We are going to look at two different allocation methods and the decisions that might be derived from such calculations.

  • Standard overhead allocations by Job (equivalent to allocation per work order in a manufacturing operation)
  • Activity-Based Costing (ABC) allocation based on production hours

In order to make the allocations easy to follow, you will see that the company is a service company and that the firm has three partners (administrative overhead) and some relatively fixed overhead in the form of vehicle leases, maintenance and so forth.

The direct labor (production labor) comes from five employees who—to make it simple—all work exactly 200 hours per month and all make exactly the same rate—$10 per hour. This also gives “production” a known capacity—1,000 hours per month.


The partners have kept good track of their history over the last six months and have also done enough market research to have a good handle on the size of the market they are serving. They know, therefore, how many of each kind of job they have done each month (on average), as well as the market potential for the kinds of jobs they do.



In an attempt to leverage what they have learned by capturing data about past performance and, of course, to improve profitability, the partners do an analysis that includes a standard allocation of overhead to each job.


From this analysis, they discover that their most profitable jobs are landscaping jobs ($35 per job), followed closely by window cleaning jobs ($30 per job). So, they decide to satisfy the market demand in that order, using the resources they have (1,000 hours of production time).

Before we move on, note that with their present product mix, the company is producing a profit of $4,100 per month ($49,200 per year).

The results of this action are shown here:


Upon first glance, it appears that this has been a great move. Based on the calculations in the table, profit has moved from $4,100 per month to $7,200 per month!

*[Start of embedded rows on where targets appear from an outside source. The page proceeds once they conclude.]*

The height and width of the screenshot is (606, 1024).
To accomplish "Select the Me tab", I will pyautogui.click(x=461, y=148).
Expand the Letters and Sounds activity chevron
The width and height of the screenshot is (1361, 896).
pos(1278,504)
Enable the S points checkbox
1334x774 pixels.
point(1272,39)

Again, the problem is that since NO plumbing or gutter guard jobs were done, some of the overhead (allocated at $90 per job) was not absorbed in the calculations. The total overhead is $18,000 plus $9,000, or $27,000. But the 220 jobs only absorbed 220 times $90, or $19,800 in overhead. That leaves $7,200 in overhead NOT absorbed. Take that $7,200 away from the calculated profit of $7,200 and the company is actually worse off (zero profit) after having reallocated its resources to what appeared to be the “most profitable jobs.”